Exercising and staying fit are chores that only grow more important as time goes on. We’re all getting older, and the world around us gets more stressful, too. Running is a particularly popular and effective way to meet your fitness needs. It’s also very affordable; as long as you have a pair of shoes and a supply of motivation, you’re ready to run! In terms of equipment and facilities required, running is one of the most affordable of all fitness options.
Running doesn’t just improve your health and tone up your body. Did you know it’s good for your mental health, too? Here are seven quality mental health benefits that regular running can provide:
1. Busting Stress And Getting Happy
Going for a run is a terrific idea if you’re coming off a stressful, challenging day at work. Every sort of aerobic exercise is good for counteracting the unwanted hormones produced by extended periods of stress. (Cortisol is the most famous – but certainly not the only – stress hormone.) Exercise balances out those stress hormones by producing their positive counterparts, endorphins. Endorphin production is vital for mental health; these hormones are effectively all-natural antidepressants that elevate your mood. Endorphins are responsible for the celebrated “runner’s high” that brings peace and contentment to long runs.
2. Encouraging Socializing
Running motivates us to get out into the world, and this is a process that can easily accommodate collaboration with friends, family members, and coworkers. Running is an excellent way to bond with others who share your interest in fitness. You can even turn your passion for running into an engine driving you toward new relationships by joining a group run to meet new people. Keep an eye out for these events in the spring in particular.
3. Stabilizing Sleep Cycles
Running does use up your energy, but it does it in the healthiest possible way. Unlike more stressful pursuits, running tires you out without producing an accompanying feeling of exhaustion in your mind. The low energy levels and need for rest you experience after a good run will decrease the likelihood of insomnia and encourage your body to seek a healthy sleep cycle. Tiring yourself out with running can boost the quality of your sleep as well as make its schedule more regular. A healthy sleep schedule plays a huge role in maintaining a positive mood!
4. Boosting Energy Levels
Although we were just talking about the way running burns up energy, it also provides you with more. A contradiction? Not at all! Running regularly encourages your body to adapt to a more high-energy status quo. Building a consistent fitness schedule that includes at least three aerobic exercise sessions each week can actually eliminate chronic fatigue and lethargy. Aerobic exercise boosts your overall energy levels by encouraging better blood flow throughout your body, including your brain. This effect becomes a round-the-clock boost that provides better energy and motivation all the time, not just when you hit the track.
5. Improving Self-Esteem
Setting aside the issue of running socially discussed above, running is a great solitary pursuit. Every time you run, you’re challenging yourself to accomplish a worthy goal. By reaching goals and then setting new ones, you’re training yourself to follow through on good intentions and achieve meaningful successes according to these professionals in mental health. Turning your running into a series of challenging goals and slowly but surely meeting them is a terrific confidence booster.
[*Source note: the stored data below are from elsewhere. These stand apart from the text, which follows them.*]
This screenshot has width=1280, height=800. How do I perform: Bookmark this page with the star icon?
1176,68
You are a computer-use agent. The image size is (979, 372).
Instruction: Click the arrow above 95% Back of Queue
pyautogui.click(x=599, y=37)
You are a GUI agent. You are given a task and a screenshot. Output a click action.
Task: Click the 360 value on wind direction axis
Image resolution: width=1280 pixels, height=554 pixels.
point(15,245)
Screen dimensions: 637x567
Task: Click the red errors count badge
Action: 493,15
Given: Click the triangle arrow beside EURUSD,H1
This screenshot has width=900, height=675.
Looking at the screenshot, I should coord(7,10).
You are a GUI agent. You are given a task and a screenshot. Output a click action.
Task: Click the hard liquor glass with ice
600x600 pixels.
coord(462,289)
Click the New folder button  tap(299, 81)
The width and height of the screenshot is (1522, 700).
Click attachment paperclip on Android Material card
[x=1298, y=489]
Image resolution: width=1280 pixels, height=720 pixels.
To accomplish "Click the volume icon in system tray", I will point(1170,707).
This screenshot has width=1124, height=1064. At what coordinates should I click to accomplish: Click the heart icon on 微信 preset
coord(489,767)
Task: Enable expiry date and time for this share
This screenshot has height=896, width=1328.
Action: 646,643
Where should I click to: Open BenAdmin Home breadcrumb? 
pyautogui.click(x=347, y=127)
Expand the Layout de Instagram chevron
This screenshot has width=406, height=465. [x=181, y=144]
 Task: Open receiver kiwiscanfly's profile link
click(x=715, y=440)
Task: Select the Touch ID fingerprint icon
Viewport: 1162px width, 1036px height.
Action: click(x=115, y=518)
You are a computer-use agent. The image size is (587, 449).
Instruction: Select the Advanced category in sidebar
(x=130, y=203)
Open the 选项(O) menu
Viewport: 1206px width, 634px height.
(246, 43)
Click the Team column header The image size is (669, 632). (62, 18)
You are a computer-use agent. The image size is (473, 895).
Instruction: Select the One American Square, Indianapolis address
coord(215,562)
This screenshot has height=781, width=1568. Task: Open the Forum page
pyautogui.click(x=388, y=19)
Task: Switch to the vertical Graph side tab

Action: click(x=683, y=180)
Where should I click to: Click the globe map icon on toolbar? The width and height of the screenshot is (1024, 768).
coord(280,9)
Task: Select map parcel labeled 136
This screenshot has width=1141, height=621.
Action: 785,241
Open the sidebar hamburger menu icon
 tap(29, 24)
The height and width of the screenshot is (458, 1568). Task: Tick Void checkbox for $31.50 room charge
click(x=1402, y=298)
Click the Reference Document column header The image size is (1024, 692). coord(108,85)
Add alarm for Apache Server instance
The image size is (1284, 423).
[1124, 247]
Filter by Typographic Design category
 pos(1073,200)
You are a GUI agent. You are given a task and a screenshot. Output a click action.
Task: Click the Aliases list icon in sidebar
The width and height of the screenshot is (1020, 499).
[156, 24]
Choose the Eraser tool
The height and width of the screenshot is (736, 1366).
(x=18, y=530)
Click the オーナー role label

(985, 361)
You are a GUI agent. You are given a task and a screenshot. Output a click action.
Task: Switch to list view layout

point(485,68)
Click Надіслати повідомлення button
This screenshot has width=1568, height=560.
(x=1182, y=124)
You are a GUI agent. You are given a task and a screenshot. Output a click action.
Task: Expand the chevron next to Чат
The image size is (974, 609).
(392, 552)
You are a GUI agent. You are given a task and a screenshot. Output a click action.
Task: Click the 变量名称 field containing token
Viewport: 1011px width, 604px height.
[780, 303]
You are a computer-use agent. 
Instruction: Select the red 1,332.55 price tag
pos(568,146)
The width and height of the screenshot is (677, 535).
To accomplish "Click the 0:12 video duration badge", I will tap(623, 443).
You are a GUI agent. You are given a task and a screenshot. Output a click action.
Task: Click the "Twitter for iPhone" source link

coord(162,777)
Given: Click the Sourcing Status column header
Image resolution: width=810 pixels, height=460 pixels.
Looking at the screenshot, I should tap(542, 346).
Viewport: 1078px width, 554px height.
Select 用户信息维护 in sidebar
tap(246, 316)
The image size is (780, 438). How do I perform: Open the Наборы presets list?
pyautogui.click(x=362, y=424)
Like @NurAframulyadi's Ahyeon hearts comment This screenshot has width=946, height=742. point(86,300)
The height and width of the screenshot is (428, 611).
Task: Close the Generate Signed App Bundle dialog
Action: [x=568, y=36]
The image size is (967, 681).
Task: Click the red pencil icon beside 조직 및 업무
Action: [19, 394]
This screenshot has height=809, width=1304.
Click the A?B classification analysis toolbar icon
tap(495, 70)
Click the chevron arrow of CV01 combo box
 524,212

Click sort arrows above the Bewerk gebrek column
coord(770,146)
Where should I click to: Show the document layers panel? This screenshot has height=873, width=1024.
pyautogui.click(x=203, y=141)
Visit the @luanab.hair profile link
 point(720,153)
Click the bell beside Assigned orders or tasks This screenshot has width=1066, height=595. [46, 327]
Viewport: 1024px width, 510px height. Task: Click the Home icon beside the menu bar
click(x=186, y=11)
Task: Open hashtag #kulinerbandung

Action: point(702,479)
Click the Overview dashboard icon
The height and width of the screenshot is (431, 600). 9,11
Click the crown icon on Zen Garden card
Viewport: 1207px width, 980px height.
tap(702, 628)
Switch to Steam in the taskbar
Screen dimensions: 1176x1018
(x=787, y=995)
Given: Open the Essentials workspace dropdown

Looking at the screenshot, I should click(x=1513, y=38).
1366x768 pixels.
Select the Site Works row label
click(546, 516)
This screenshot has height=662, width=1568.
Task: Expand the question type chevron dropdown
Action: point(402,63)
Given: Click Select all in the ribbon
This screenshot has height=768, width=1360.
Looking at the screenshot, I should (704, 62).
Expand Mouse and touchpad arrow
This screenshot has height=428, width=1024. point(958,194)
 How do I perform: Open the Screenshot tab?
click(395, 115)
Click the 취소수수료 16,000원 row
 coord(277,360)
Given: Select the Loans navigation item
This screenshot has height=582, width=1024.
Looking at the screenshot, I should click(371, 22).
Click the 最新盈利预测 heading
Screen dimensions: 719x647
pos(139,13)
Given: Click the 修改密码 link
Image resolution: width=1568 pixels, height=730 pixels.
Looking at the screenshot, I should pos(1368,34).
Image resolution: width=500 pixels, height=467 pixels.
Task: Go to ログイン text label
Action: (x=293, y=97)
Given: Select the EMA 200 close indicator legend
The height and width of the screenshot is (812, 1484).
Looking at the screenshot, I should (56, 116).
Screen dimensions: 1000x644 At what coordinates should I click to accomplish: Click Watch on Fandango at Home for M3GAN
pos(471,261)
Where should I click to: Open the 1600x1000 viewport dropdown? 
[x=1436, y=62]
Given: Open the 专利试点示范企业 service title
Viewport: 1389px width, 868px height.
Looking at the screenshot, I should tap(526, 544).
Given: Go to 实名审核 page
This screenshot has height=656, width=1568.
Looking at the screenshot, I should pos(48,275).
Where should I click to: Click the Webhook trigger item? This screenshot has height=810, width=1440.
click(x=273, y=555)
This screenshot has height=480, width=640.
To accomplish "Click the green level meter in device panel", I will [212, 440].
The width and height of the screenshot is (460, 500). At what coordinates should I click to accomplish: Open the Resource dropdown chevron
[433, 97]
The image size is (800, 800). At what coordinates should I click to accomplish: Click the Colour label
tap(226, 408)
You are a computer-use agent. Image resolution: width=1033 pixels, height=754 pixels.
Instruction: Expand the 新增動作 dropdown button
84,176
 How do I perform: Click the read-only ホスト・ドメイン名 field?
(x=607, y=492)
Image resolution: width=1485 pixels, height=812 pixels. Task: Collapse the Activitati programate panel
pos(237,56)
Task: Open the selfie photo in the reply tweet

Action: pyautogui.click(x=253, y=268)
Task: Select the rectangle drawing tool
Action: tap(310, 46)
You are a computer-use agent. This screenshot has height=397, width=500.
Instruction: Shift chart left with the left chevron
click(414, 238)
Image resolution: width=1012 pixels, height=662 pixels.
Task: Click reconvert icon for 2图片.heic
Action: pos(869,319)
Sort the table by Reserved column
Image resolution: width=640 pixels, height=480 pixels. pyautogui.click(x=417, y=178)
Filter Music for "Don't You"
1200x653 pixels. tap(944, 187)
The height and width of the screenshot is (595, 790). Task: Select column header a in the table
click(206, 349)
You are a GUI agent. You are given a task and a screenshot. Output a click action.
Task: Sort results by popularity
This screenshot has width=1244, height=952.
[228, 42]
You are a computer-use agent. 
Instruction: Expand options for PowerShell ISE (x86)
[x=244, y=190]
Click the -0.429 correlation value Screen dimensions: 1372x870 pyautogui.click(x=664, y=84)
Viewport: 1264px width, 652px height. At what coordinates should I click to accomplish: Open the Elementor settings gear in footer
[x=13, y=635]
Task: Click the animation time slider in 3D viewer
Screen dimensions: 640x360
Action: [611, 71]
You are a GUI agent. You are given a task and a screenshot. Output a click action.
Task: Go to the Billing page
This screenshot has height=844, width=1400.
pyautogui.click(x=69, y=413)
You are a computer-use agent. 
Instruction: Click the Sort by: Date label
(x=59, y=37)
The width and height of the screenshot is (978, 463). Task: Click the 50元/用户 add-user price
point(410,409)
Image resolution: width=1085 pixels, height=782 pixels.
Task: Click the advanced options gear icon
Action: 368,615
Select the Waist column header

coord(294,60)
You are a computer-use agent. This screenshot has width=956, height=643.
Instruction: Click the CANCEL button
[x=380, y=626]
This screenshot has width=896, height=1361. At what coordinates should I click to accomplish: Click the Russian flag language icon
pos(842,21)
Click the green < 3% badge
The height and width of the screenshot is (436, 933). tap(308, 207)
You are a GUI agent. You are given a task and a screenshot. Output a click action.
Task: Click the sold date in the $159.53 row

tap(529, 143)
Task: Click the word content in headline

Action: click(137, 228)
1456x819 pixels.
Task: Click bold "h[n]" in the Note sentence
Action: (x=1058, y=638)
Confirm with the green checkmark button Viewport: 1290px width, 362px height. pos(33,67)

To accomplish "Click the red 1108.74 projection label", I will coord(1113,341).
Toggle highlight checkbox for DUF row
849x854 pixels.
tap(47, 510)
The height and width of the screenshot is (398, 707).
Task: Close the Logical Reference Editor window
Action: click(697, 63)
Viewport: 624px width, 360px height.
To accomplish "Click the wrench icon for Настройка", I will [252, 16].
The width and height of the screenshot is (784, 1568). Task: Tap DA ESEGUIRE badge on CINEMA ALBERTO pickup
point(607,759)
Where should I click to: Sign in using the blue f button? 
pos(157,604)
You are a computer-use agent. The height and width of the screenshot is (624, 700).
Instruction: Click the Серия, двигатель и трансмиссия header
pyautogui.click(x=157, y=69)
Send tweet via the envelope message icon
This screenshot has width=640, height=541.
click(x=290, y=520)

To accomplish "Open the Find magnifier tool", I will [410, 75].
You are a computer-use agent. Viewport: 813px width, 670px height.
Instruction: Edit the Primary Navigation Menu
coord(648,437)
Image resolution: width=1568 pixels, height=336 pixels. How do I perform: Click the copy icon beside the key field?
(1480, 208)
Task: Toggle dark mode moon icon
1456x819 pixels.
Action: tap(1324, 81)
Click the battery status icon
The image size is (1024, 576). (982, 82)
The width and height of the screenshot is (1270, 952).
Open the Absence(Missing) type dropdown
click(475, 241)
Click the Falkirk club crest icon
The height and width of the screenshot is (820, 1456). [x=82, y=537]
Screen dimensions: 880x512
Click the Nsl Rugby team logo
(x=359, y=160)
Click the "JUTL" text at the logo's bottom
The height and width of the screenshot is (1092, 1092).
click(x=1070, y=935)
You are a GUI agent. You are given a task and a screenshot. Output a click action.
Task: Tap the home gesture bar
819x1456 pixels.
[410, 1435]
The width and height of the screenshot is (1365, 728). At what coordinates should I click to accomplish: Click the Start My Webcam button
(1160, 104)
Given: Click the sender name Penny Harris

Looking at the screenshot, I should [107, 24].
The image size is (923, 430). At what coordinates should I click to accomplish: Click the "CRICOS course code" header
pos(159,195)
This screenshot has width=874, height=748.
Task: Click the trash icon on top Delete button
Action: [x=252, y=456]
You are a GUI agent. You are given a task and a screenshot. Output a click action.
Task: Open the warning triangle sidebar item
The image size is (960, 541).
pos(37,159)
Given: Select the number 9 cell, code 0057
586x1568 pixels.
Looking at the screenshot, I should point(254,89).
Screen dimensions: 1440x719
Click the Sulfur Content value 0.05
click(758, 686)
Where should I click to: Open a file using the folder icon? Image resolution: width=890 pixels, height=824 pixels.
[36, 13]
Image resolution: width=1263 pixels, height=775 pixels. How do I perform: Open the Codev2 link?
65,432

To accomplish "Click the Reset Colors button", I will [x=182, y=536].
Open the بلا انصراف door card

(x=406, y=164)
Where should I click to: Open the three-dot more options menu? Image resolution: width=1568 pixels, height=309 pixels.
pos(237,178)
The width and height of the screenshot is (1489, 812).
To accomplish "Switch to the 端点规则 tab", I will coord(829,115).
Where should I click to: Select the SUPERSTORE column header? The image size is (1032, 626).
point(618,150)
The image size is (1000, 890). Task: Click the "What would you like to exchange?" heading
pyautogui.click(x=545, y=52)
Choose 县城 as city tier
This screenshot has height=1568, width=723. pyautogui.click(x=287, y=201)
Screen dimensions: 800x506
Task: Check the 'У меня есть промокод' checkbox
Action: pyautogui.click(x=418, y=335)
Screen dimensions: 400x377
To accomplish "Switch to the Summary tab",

As long as you remain committed, running can teach you a host of positive mental lessons.
6. Preserving Youthful Mental Abilities
Running has tremendous short-term benefits in both the physical and mental realms, but its long-term effects improve your mind, too. Research shows that regular running maintains and preserves the health of your brain and nervous system. That translates into fewer problems with diminishing mental abilities as you grow older. Older adults who remain committed to running also have happier, healthier moods when compared to their more sedentary peers.
7. Encouraging More Outdoor Living
Even without aerobic exercise, spending time out in the natural world is good for your mental health. Running combines the benefits of exercise with the proven mood-boosting effect of getting outdoors. The positive effects of getting outside aren’t necessarily mysterious; simply soaking up the vitamin D produced by natural sunlight is a clinically-proven way to reduce your vulnerability to the symptoms of depression.